→ Exercise brief:
Please give again, exactly and in full, each line from the one holding "Where should I click to: Click line" to the end of the listing.

→ Data:

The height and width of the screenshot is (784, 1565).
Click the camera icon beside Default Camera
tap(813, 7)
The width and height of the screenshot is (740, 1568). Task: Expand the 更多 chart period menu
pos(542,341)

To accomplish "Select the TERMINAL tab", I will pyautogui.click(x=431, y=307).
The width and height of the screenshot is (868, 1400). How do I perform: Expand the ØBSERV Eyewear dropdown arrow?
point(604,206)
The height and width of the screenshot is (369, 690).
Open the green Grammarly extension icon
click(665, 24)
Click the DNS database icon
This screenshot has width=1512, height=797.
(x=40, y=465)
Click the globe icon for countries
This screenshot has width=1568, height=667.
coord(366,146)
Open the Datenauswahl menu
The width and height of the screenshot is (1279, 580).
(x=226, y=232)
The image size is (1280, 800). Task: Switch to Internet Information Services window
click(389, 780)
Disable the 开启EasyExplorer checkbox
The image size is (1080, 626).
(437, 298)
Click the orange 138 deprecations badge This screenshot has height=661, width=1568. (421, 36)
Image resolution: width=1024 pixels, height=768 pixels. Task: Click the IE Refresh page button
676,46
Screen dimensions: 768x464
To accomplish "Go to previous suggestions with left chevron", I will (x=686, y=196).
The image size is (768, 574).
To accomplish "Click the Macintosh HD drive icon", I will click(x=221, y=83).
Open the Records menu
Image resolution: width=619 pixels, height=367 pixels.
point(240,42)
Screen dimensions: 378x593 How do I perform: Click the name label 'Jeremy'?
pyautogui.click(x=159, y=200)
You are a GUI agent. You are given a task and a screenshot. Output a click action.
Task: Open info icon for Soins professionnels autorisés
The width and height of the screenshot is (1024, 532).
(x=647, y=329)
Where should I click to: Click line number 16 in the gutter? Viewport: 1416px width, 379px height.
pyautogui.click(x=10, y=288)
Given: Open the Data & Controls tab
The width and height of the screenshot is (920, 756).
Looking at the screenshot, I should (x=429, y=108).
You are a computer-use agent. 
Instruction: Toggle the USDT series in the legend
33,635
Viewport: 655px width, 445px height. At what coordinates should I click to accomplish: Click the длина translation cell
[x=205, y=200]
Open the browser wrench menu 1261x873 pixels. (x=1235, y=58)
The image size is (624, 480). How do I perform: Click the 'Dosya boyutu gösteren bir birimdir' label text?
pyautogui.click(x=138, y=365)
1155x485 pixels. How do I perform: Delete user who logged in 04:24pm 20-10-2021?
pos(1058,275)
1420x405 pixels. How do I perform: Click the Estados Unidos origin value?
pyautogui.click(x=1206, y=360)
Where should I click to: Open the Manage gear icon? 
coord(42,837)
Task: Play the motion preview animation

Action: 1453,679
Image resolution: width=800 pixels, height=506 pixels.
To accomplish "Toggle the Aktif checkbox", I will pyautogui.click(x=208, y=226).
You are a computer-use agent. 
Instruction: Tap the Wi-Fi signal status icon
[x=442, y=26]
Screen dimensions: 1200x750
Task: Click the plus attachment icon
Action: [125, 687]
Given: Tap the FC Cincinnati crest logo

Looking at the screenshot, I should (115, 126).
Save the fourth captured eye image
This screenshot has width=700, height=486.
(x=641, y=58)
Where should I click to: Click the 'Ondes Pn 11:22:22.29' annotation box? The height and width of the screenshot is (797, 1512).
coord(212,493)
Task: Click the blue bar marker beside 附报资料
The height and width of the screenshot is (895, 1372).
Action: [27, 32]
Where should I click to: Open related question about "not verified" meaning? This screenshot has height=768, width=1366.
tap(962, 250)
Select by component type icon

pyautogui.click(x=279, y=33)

→ Output of the task:
Where should I click to: Click line number 16 in the gutter? Viewport: 1416px width, 379px height.
pyautogui.click(x=10, y=288)
Given: Open the Data & Controls tab
The width and height of the screenshot is (920, 756).
Looking at the screenshot, I should (x=429, y=108).
You are a computer-use agent. 
Instruction: Toggle the USDT series in the legend
33,635
Viewport: 655px width, 445px height. At what coordinates should I click to accomplish: Click the длина translation cell
[x=205, y=200]
Open the browser wrench menu 1261x873 pixels. (x=1235, y=58)
The image size is (624, 480). How do I perform: Click the 'Dosya boyutu gösteren bir birimdir' label text?
pyautogui.click(x=138, y=365)
1155x485 pixels. How do I perform: Delete user who logged in 04:24pm 20-10-2021?
pos(1058,275)
1420x405 pixels. How do I perform: Click the Estados Unidos origin value?
pyautogui.click(x=1206, y=360)
Where should I click to: Open the Manage gear icon? 
coord(42,837)
Task: Play the motion preview animation

Action: 1453,679
Image resolution: width=800 pixels, height=506 pixels.
To accomplish "Toggle the Aktif checkbox", I will pyautogui.click(x=208, y=226).
You are a computer-use agent. 
Instruction: Tap the Wi-Fi signal status icon
[x=442, y=26]
Screen dimensions: 1200x750
Task: Click the plus attachment icon
Action: [125, 687]
Given: Tap the FC Cincinnati crest logo

Looking at the screenshot, I should (115, 126).
Save the fourth captured eye image
This screenshot has width=700, height=486.
(x=641, y=58)
Where should I click to: Click the 'Ondes Pn 11:22:22.29' annotation box? The height and width of the screenshot is (797, 1512).
coord(212,493)
Task: Click the blue bar marker beside 附报资料
The height and width of the screenshot is (895, 1372).
Action: [27, 32]
Where should I click to: Open related question about "not verified" meaning? This screenshot has height=768, width=1366.
tap(962, 250)
Select by component type icon

pyautogui.click(x=279, y=33)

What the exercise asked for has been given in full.